2) In vivo experiments. The ADx mice had little change on clock genes’ expressions in the bladder compared with the sham mice, but the CORT mice and the ADX+CORT mice had significant alterations on the diurnal rhythm of clock genes’ expressions compared with the controls. The peaks of Bmal1 and Rev-erbα shifted forward 4 hrs in the CORT mice and, of note, 8-12 hrs in the ADx+CORT mice (Fig. 1). Moreover, the RNA-seq revealed that the peaks of most of the clock genes shifted forward 8 to 12 hrs in the ADx+CORT mice.
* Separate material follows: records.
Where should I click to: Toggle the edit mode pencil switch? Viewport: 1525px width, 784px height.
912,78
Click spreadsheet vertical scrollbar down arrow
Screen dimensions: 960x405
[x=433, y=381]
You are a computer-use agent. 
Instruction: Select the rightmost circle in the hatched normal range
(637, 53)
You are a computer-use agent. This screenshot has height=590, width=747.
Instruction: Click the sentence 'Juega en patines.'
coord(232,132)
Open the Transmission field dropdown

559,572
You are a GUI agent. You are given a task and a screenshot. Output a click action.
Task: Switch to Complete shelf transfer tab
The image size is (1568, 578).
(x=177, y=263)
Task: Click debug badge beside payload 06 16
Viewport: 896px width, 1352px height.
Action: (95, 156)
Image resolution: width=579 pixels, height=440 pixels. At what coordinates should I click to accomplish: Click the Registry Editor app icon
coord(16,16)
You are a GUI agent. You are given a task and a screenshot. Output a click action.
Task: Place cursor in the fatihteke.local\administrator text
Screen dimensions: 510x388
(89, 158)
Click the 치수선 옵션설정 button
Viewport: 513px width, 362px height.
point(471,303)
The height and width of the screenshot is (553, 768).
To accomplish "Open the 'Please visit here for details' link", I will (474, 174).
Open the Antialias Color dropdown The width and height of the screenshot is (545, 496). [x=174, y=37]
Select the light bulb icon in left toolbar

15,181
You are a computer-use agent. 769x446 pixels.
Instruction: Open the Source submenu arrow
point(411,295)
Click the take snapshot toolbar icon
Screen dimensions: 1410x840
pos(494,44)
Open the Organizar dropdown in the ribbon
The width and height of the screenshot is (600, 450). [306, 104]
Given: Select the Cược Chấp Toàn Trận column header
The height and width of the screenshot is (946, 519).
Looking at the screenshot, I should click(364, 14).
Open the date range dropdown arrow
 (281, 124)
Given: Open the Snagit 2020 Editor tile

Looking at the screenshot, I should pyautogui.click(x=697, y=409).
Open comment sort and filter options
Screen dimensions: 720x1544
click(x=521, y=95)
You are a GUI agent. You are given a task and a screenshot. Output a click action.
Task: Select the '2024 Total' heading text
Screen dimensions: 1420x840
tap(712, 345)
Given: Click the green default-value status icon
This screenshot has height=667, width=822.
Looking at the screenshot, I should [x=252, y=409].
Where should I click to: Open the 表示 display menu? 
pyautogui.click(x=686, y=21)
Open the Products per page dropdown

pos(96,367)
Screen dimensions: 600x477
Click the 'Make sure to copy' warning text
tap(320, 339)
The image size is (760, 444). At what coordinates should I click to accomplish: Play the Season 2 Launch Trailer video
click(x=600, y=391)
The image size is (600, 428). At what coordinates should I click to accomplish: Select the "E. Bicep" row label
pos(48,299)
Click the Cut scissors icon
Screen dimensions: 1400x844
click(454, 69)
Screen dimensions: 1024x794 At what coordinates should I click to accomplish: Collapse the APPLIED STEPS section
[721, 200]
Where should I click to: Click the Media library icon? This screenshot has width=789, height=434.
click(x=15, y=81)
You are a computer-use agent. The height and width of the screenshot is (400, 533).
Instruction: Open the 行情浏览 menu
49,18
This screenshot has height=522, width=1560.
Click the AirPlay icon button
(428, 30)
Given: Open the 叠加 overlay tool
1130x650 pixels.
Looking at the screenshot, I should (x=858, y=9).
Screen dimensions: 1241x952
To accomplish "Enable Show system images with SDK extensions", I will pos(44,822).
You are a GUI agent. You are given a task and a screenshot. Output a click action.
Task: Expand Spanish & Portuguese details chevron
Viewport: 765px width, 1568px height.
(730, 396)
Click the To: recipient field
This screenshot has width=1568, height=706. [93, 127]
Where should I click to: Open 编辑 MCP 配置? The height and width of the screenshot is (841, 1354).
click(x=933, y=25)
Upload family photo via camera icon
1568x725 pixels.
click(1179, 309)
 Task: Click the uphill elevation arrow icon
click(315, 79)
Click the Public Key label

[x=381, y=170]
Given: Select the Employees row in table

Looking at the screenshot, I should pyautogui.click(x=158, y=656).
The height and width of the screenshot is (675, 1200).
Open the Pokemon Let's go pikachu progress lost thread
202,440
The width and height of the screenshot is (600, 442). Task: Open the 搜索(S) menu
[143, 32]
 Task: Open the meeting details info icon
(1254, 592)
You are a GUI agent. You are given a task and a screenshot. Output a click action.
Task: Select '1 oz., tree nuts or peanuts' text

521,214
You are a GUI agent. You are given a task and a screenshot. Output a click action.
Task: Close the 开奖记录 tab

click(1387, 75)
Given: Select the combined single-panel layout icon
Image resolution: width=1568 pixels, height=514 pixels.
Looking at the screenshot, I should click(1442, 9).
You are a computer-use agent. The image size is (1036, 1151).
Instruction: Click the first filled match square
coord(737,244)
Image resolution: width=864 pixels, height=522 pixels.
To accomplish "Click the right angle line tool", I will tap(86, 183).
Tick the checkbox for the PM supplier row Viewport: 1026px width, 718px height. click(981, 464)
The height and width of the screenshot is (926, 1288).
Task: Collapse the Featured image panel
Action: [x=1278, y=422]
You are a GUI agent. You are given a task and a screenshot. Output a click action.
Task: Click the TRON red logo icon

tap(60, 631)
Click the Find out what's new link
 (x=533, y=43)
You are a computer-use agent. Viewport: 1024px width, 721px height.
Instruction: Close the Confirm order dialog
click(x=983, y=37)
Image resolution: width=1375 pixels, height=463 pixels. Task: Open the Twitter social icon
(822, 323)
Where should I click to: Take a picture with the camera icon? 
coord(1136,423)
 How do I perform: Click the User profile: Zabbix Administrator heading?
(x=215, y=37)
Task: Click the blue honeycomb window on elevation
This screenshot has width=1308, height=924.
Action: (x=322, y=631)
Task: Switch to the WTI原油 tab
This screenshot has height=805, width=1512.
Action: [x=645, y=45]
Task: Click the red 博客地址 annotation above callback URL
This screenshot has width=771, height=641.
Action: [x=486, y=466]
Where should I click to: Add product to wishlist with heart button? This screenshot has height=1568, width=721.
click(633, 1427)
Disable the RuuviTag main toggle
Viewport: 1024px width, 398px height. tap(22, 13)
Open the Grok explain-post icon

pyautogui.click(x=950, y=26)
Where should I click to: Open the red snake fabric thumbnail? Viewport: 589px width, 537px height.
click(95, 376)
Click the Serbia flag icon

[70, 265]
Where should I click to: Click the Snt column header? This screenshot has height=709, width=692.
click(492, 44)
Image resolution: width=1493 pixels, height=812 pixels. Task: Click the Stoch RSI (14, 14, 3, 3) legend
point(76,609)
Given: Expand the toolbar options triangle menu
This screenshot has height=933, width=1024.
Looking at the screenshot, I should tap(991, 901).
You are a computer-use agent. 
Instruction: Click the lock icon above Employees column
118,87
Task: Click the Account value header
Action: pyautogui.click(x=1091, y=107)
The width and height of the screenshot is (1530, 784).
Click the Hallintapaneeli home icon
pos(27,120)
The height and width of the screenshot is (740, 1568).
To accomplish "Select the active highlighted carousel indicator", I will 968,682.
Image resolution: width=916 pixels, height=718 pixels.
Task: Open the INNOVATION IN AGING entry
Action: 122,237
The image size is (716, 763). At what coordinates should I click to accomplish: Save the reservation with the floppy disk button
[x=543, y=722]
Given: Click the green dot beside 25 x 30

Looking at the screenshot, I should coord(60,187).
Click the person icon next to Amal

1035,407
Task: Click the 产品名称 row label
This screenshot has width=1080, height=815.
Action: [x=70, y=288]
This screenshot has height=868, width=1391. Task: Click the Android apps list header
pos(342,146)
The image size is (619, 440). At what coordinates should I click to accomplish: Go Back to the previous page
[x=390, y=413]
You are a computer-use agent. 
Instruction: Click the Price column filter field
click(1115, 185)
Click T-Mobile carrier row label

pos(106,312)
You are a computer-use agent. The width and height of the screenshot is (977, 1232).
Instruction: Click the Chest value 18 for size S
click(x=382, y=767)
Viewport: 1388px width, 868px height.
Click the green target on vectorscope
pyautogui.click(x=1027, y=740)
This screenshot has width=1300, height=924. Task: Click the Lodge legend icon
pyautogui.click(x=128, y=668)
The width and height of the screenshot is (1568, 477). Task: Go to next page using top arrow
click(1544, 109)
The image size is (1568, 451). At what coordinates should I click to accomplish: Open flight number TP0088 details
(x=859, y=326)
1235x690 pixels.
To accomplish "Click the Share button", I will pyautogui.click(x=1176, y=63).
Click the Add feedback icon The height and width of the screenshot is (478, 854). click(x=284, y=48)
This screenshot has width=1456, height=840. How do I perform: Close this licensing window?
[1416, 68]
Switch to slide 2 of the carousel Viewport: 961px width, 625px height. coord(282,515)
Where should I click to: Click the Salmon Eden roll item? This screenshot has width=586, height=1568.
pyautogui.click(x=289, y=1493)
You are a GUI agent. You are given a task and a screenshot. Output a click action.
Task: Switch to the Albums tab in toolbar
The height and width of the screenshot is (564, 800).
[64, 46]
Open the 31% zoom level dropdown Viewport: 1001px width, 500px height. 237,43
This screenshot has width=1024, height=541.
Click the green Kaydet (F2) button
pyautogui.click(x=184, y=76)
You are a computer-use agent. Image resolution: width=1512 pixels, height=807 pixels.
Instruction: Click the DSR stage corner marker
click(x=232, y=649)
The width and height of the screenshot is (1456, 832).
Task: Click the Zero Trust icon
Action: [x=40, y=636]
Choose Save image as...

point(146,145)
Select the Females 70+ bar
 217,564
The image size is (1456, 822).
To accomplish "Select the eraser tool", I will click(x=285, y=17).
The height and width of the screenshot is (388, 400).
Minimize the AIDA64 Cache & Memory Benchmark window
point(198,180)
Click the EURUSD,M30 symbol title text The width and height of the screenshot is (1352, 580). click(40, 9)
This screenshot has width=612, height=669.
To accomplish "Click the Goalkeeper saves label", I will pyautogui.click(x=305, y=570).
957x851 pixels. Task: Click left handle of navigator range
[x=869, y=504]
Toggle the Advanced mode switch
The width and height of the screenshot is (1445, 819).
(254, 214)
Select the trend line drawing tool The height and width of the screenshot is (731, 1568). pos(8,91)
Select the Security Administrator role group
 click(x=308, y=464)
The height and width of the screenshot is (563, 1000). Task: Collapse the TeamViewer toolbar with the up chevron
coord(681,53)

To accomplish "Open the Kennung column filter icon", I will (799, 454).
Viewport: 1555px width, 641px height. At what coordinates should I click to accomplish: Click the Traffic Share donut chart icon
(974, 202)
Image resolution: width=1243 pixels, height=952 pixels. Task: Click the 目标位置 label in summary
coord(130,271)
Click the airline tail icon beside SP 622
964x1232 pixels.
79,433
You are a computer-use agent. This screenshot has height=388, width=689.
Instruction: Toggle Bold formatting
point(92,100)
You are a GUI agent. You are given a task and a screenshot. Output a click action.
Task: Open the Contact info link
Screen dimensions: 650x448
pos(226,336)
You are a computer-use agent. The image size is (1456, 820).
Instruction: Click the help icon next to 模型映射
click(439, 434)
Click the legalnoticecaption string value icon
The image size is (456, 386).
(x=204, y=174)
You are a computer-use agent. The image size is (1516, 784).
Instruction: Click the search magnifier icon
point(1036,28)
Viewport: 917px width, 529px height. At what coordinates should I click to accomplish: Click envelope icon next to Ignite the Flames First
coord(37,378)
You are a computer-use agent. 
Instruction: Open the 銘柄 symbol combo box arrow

As for micturition behavior analysis, all model mice except the ADx+CORT maintained the diurnal rhythm of volume voided per micturition with decreased during the active period and increased during the inactive period; however, the ADx+CORT disrupted the diurnal rhythm of volume voided per micturition (Fig. 2).
Interpretation of results
From the in vitro experiments, the GCs could be selected as a candidate physiological signal for the control of the peripheral bladder clock. From the in vivo experiments, the findings of the inversed rhythm of clock genes in the bladder of the ADx+CORT mice suggests that the peripheral bladder clock can be mainly controlled by the diurnal rhythm of cortisol level. The clock genes in the bladder of CORT mice, a model of non-physiological timing administration of corticosterone, shifted several hours forward only and kept their rhythms suggests that the maintained physiological peak of the corticosterone could attenuate the shift. The disrupted the diurnal rhythm of volume voided per micturition accompanied with the inversed rhythm of the bladder peripheral clock in ADx+CORT mice indicates that the synchronized rhythm of the central clock and the bladder peripheral clock is important for creating the diurnal rhythm of micturition.